Berry to expand polypropylene capacity in North America

MOSCOW (MRC) -- Packaging supplier Berry Global Group Inc. has announced plans to spend more than USD110 million to expand its polypropylene thermoforming capacity in North America, said Canplastics.

The investment is designed to allow the Evansville, Ind.-based company to increase the manufacture of clear drink cups and lids for quick-service restaurants, coffee shops, convenience stores, and other foodservice markets.

“Foodservice brand owners are steadily increasing their forecasted volumes with our production for access to our 30-plus active patents across clear cups and lids,” Berry officials said in a Sept. 14 news release. “In addition, customized plastic cup and lid brand owner solutions are a rapidly increasing market trend, pulling volume from alternative substrates since 2017."

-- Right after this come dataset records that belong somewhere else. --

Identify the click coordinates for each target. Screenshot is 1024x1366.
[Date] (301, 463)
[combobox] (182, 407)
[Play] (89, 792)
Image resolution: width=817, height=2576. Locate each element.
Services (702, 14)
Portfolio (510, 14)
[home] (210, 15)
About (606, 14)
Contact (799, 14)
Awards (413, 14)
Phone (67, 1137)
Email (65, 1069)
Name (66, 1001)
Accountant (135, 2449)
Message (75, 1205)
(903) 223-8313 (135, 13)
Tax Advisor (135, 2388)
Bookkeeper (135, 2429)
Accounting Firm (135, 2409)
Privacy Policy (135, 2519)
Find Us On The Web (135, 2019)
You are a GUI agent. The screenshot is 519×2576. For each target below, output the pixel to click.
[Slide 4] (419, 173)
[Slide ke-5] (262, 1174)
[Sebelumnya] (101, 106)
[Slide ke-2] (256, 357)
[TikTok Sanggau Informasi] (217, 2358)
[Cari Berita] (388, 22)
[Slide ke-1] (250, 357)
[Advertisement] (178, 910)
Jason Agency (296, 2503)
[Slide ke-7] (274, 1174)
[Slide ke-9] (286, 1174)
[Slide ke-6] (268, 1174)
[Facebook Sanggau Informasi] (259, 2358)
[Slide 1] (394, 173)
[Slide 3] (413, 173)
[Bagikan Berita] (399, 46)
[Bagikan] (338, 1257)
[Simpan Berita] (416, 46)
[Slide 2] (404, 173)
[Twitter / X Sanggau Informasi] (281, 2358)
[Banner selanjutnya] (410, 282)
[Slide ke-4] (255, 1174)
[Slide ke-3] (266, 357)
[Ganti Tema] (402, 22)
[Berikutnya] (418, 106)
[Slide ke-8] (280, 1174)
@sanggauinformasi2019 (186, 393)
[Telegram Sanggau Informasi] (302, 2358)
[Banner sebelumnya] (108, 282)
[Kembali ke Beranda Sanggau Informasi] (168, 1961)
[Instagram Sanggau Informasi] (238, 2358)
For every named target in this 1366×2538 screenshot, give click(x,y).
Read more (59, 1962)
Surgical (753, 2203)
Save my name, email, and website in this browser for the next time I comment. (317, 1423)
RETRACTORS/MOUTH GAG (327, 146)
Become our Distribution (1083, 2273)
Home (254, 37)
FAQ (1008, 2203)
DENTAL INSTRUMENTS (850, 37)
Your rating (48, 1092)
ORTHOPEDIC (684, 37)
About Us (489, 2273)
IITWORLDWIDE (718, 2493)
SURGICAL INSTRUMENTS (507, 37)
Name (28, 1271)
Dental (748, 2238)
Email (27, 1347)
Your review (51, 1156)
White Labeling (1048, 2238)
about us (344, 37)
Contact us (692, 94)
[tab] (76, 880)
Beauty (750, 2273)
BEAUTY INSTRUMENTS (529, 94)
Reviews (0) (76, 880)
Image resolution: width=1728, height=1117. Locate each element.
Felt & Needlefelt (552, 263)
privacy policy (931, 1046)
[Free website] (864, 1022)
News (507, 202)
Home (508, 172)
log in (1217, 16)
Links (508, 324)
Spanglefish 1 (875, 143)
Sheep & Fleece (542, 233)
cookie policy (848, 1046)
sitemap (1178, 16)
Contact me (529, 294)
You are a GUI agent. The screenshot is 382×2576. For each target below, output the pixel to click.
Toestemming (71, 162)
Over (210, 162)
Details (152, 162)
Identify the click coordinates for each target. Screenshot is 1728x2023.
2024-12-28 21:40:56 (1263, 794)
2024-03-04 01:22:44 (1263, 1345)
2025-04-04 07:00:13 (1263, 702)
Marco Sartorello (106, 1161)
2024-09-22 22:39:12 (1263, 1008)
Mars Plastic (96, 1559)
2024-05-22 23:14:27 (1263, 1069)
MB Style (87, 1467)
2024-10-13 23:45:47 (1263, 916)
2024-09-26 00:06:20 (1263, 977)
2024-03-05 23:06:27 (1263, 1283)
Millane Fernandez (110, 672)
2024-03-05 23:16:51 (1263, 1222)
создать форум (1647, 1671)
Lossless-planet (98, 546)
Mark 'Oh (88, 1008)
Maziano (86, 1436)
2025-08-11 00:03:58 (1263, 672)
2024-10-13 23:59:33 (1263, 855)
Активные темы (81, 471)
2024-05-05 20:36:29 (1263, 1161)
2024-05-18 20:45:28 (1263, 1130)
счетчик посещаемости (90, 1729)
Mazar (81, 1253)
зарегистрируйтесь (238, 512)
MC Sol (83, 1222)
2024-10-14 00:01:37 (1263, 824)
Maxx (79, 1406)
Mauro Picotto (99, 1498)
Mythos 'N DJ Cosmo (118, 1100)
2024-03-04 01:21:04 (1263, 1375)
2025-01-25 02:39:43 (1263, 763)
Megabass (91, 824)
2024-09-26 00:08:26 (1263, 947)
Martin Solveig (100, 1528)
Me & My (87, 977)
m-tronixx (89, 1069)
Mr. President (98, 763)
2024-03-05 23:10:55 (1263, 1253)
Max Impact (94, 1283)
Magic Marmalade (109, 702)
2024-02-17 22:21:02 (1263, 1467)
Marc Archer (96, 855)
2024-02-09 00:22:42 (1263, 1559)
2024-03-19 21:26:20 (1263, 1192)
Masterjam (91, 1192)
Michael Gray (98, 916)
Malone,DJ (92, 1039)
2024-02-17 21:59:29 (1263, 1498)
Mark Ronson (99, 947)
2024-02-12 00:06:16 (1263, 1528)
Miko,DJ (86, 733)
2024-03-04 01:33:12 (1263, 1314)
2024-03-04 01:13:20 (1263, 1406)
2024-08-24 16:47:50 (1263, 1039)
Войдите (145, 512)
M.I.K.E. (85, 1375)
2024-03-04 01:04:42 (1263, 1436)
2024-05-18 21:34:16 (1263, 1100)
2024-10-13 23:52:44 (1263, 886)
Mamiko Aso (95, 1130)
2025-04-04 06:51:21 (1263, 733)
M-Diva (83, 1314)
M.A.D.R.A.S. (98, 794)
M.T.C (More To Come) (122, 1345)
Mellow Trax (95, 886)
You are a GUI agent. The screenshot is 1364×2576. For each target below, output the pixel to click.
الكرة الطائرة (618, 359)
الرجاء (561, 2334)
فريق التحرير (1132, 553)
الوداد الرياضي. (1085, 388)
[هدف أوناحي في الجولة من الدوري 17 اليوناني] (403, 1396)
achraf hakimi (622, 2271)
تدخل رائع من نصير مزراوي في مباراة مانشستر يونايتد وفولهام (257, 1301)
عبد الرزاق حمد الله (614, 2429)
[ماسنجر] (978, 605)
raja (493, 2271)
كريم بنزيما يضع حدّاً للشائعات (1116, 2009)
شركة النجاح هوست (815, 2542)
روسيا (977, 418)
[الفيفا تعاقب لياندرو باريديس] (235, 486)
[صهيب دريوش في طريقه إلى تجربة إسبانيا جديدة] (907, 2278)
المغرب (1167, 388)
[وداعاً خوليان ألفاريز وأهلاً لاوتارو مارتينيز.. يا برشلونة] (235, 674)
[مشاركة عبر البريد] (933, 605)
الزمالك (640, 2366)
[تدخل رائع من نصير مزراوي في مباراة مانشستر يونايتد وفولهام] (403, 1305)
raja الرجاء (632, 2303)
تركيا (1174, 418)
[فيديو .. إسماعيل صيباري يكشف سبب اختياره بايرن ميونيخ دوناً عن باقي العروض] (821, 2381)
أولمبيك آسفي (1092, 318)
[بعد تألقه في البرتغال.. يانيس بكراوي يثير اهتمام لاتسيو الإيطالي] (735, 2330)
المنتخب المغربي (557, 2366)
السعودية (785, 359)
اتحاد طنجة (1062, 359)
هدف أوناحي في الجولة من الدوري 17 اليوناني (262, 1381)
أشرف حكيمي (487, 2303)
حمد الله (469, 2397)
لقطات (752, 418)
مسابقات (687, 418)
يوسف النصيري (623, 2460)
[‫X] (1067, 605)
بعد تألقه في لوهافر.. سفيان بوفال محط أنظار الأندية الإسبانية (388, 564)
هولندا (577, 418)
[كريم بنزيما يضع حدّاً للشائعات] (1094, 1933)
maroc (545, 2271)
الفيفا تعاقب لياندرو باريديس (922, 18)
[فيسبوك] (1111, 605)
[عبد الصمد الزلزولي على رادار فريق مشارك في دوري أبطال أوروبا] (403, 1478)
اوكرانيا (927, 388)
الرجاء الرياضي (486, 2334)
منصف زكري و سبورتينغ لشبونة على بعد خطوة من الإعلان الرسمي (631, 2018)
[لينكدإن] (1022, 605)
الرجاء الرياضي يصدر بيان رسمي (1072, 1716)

The news release also noted that polypropylene is viewed as one of the most sustainable and environmentally responsible transparent substrates available in the market today. "Our increased capacity will produce clear cups and clear lids made of polypropylene ( PP), which can be recycled into new packaging or one of the many other end markets for PP,” the company said.

Berry did not announce exactly where all of the expansions will take place, but did say they are expected to be operational in 2022, and to create a total of 200 new jobs.

As MRC informed earlier, Berry Global Group, Inc. (Evansville, Indiana) says it will break ground in September on a new polypropylene (PP) recycling facility in Leamington, United Kingdom, that it says will produce food-grade materials with a target purity standard of 99.9%. The new facility will be housed in a purpose-built, net-zero carbon, centrally located 13,000-square-meter, or 139,931-square-foot facility, offsetting CO2 emissions with local tree planting.

According to MRC's ScanPlast report, Russia's estimated PE consumption totalled 1,176,860 tonnes in the first half of 2021, up by 5% year on year. Shipments of exclusively low density polyethylene (LDPE) decreased. At the same time, PP shipments to the Russian market were 727,160 tonnes in the first six months of 2021, up by 31% year on year. Supply of homopolymer PP and block-copolymers of propylene (PP block copolymers) increased. Supply of statistical copolymers of propylene (PP random copolymers) subsided.

Berry Global Group, Inc. create innovative packaging and engineered products. Harnessing the strength in its diversity and industry leading talent of 47,000 global employees across more than 295 locations, the company partners with customers to develop, design, and manufacture innovative products with an eye toward the circular economy.